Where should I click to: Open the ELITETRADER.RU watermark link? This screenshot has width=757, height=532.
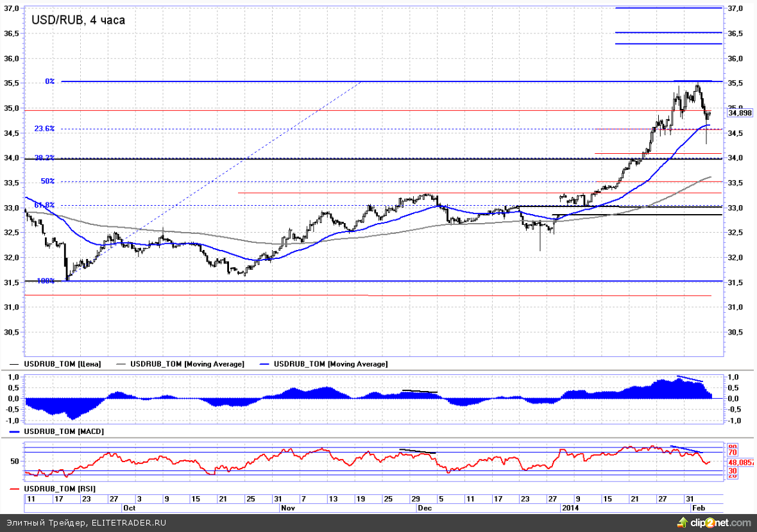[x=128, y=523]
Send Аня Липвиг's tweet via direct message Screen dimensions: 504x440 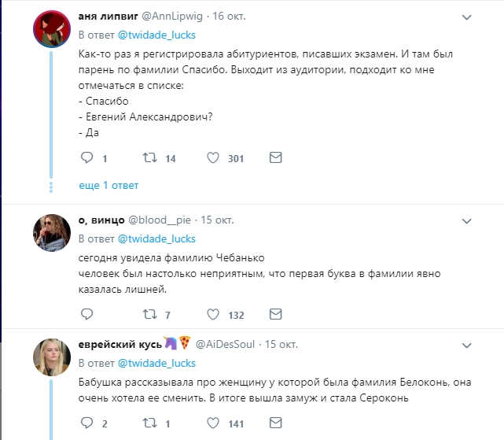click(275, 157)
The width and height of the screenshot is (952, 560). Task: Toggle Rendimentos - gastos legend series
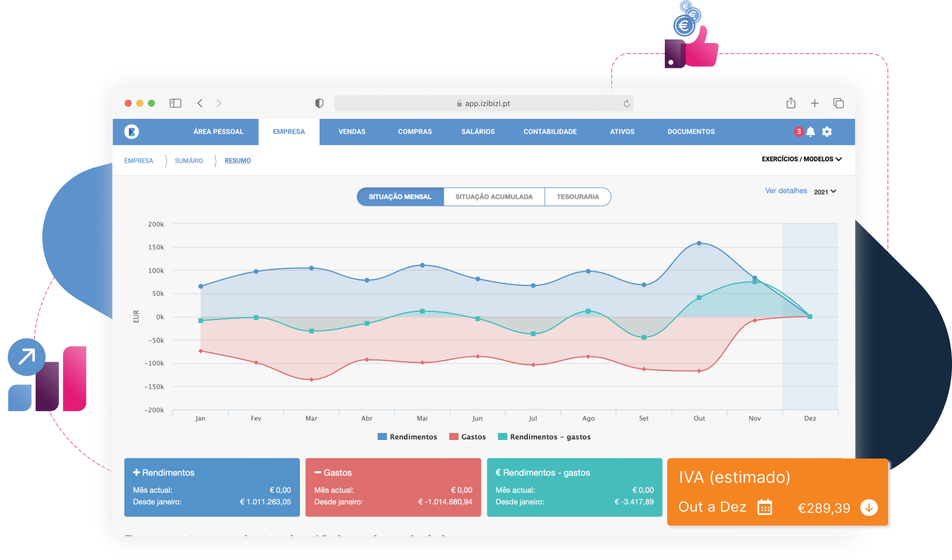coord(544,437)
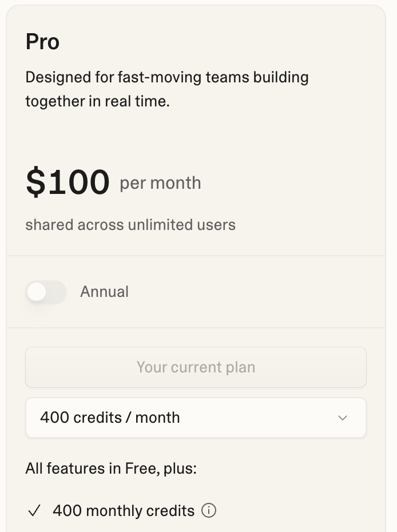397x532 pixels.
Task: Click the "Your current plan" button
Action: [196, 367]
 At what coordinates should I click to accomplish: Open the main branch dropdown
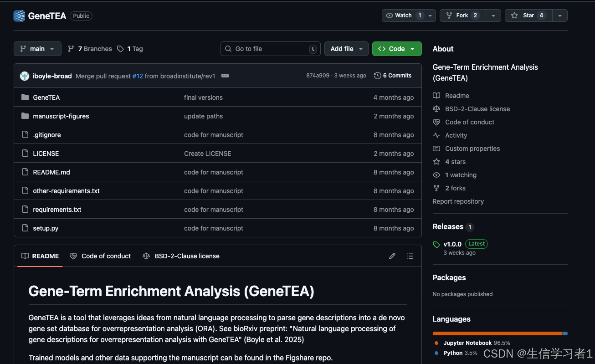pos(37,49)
○ ○ ○ ○ ○ ○ ○
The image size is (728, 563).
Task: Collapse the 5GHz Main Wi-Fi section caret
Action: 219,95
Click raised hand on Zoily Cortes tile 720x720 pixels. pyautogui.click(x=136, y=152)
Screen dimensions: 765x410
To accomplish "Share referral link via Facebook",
○ ○ ○ ○ ○ ○ ○
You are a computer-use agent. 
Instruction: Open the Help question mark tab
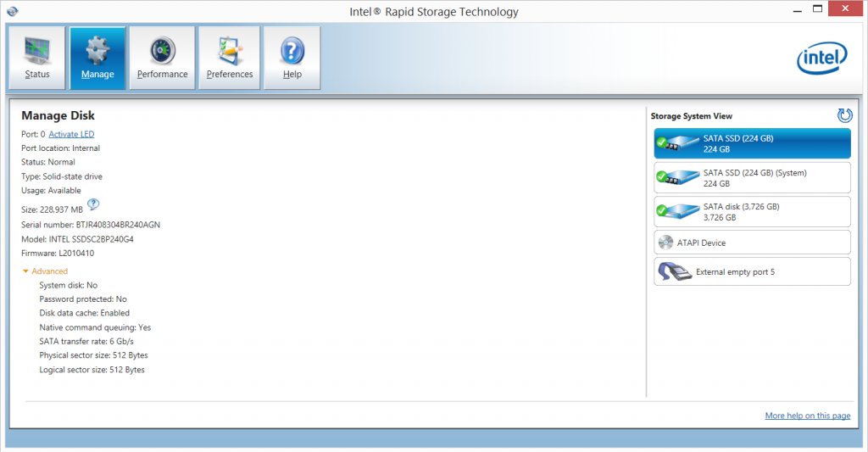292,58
○ ○ ○ ○ ○ ○ ○
▶ _REQUIRED WORK_
Restate word for word only the lines above from the line containing "Screen dimensions: 765x410" to the line containing "referral link via", both of them included.

▶ _WRITTEN REPLY_
Screen dimensions: 765x410
To accomplish "Share referral link via Facebook",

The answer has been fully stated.